David Cole opens the debate with the statement that "preventive detention" was used in
WWII and hence should be allowed in the Global War on Terror. It's a standard common law argument. (Common Law is the method of the United States whereby previous cases are used to argue for fairness in current and future cases.) He aptly points out that members of both parties have stated a desire to shut down the facility, without noting that their stated motivations are different. He correctly argues for detention of combatants for the duration of hostilities, but bases his argument on the wrong theory: i.e. that it was used in WWII and hence common law (under the Constitution) allows it to be implemented in the Current Conflict.
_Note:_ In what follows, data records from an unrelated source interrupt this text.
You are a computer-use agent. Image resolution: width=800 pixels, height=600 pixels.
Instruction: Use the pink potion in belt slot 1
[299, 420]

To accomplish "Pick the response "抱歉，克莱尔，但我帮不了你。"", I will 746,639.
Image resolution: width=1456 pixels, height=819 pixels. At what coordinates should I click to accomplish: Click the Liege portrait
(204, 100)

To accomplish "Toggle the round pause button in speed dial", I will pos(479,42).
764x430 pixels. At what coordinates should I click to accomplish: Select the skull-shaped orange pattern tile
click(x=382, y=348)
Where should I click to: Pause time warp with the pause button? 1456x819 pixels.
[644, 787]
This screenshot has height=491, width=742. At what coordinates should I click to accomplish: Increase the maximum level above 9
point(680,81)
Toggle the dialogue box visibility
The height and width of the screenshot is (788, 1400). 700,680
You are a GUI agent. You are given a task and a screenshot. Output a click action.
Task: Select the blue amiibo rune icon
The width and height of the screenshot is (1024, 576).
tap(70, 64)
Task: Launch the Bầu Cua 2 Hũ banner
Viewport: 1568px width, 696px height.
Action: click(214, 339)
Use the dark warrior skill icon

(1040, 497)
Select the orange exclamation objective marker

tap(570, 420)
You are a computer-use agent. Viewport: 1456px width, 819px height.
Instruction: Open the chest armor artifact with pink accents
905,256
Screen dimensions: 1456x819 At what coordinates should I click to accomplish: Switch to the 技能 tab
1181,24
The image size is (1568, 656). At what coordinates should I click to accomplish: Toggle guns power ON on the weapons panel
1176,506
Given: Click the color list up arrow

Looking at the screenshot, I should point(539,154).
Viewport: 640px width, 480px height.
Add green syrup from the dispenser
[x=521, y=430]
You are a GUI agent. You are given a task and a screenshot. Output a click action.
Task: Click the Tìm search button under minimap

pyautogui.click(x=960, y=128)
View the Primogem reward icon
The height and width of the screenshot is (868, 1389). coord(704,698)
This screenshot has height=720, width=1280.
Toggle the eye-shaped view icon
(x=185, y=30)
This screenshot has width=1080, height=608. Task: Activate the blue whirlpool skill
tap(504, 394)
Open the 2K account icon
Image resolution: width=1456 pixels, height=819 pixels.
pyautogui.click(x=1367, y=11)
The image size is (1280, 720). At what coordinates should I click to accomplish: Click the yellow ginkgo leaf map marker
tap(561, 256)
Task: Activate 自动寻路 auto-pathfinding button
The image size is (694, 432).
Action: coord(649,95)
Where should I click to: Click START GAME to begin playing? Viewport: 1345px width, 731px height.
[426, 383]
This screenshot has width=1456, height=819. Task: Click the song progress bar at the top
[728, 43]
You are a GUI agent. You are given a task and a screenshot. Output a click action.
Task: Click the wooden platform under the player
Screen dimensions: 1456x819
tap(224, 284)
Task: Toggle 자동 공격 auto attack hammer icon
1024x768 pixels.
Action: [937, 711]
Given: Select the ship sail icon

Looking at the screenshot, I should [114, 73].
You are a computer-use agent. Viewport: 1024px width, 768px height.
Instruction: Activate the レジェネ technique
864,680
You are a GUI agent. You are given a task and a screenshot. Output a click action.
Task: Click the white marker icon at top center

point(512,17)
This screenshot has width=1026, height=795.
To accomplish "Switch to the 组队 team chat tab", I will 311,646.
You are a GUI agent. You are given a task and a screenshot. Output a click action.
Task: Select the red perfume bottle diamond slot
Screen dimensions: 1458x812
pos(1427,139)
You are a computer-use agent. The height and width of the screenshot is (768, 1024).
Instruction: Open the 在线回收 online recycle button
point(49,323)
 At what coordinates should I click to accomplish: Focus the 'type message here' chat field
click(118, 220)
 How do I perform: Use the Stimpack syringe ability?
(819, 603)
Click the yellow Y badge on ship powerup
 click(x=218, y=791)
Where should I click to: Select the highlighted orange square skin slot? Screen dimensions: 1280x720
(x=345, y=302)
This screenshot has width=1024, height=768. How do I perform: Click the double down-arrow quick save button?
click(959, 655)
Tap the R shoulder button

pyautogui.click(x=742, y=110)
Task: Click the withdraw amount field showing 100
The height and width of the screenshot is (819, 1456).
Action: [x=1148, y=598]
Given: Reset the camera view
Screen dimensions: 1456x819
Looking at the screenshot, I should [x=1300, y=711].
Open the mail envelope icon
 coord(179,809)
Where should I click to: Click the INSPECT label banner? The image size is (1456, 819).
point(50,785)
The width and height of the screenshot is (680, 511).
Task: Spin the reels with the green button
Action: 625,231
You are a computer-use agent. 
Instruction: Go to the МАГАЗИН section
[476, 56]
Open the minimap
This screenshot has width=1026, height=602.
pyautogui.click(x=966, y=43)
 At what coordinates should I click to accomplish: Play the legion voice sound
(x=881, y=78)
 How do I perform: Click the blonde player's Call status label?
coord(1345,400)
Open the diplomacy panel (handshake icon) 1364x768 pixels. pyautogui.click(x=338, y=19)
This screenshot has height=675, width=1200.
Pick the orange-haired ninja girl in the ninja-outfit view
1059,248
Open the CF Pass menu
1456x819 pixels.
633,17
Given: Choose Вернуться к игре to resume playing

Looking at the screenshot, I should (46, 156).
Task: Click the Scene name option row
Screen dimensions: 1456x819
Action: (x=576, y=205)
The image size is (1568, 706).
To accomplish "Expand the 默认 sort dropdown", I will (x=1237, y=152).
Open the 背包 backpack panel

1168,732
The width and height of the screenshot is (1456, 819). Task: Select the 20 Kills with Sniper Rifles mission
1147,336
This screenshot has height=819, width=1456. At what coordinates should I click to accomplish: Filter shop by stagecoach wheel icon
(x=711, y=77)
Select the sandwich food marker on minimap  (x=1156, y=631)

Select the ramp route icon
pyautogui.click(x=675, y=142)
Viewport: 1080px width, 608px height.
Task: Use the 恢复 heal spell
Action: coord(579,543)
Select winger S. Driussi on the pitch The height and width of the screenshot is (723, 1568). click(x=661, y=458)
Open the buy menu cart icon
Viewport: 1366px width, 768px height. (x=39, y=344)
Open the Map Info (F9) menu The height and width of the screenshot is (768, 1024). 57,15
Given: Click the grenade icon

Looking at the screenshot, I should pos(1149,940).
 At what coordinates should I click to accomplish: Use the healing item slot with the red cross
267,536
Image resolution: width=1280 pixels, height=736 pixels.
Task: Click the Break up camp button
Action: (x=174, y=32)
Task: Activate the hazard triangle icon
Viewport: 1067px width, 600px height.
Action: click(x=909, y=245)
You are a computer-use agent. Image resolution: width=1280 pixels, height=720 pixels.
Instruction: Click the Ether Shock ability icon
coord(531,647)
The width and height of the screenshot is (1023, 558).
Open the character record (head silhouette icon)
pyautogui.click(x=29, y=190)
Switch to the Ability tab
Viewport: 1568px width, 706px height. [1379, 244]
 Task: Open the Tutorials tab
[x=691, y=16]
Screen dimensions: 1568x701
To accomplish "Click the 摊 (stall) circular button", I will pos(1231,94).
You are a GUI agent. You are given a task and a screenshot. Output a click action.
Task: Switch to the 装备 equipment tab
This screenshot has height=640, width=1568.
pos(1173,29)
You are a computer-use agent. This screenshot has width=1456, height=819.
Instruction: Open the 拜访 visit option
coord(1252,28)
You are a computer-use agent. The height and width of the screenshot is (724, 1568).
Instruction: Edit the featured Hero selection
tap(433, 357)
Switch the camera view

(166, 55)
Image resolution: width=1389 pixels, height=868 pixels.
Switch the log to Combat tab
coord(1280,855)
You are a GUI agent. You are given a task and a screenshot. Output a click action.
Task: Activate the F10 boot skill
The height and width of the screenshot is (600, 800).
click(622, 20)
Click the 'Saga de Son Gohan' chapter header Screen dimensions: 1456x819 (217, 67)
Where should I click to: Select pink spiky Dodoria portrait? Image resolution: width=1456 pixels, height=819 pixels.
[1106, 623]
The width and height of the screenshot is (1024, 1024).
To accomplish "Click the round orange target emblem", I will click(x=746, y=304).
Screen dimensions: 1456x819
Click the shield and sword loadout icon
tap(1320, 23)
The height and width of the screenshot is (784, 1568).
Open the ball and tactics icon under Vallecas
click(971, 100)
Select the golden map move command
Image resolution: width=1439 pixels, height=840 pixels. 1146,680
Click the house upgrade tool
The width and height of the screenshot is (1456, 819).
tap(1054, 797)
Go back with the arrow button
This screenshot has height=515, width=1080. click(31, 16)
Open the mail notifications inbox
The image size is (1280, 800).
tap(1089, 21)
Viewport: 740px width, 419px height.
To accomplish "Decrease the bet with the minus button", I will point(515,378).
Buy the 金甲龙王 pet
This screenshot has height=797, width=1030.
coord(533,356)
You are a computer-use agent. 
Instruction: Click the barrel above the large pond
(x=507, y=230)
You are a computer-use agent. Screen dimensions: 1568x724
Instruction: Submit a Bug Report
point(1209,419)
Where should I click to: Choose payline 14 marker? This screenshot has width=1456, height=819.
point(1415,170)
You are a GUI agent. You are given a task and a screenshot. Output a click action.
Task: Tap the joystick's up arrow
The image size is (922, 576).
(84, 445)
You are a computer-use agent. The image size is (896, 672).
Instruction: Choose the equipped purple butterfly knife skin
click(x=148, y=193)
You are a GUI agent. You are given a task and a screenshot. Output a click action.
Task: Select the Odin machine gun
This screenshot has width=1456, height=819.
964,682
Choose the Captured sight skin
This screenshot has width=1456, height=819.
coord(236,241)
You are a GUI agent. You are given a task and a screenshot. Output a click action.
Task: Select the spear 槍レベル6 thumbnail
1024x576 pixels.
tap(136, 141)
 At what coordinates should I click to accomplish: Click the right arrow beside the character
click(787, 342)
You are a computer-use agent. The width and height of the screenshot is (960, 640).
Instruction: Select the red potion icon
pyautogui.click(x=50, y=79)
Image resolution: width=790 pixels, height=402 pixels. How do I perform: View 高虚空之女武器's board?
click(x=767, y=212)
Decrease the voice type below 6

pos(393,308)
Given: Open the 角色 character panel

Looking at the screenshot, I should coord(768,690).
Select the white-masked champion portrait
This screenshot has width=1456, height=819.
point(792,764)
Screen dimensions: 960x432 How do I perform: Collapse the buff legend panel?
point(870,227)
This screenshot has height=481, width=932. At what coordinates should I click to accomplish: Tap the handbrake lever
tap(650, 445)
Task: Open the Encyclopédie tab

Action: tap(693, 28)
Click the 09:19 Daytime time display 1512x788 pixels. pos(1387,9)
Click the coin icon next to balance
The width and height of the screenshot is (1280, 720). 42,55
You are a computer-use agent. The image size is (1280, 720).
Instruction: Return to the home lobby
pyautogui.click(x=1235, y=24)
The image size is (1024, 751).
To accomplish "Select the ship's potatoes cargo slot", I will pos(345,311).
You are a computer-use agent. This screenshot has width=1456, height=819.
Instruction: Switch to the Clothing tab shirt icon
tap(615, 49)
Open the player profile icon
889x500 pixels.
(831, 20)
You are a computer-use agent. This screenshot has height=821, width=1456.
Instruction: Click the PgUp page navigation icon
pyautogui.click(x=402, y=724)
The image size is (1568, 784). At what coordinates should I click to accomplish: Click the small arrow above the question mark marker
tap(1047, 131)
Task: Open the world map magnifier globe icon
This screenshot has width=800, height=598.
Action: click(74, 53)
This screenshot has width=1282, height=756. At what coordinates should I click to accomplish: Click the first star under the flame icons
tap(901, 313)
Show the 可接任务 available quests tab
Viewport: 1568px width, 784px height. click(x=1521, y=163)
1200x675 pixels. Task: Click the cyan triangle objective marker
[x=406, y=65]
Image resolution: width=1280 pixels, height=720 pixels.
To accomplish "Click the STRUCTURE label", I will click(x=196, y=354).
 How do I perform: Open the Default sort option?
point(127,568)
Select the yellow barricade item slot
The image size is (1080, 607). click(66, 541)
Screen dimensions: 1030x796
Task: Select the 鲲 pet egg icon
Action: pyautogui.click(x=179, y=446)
It is important to note that combatants captured on the battlefield do not constitute "preventive detention," as would be the case of rounding up and detaining all Muslims or Arabs in the United States. While one has a first amendment right, if a citizen of the United States, to state that the President of the United States is wrong or even criminal, they do not have a right to call for his assassination or for the onset of hostilities against the United States.
While a person has a right to call for and institute a political party to change US policy and law, they do not have a right to call for and organize a military organization to do the same thing. While a US citizen has a 2nd Amendment right to own and bear arms, they do not have a right to use those arms to kill politicians, troops, or citizens that advocate against their rights.
He is struggling to reconcile the accepted argument against detention of combatants without trial of "Un-Constitutionality" with the reality that they cannot be released back into the populace to return to their murderous ways. His logic is strong, but it is based on a weak premise that is unlikely to be upheld in court. The Bill of Rights cannot be subverted for sake of security, nor need they be, no matter how logically it can be argued they should be. But most importantly, there is no need to subvert them. US Law simply does not apply to terrorists detained at Gitmo.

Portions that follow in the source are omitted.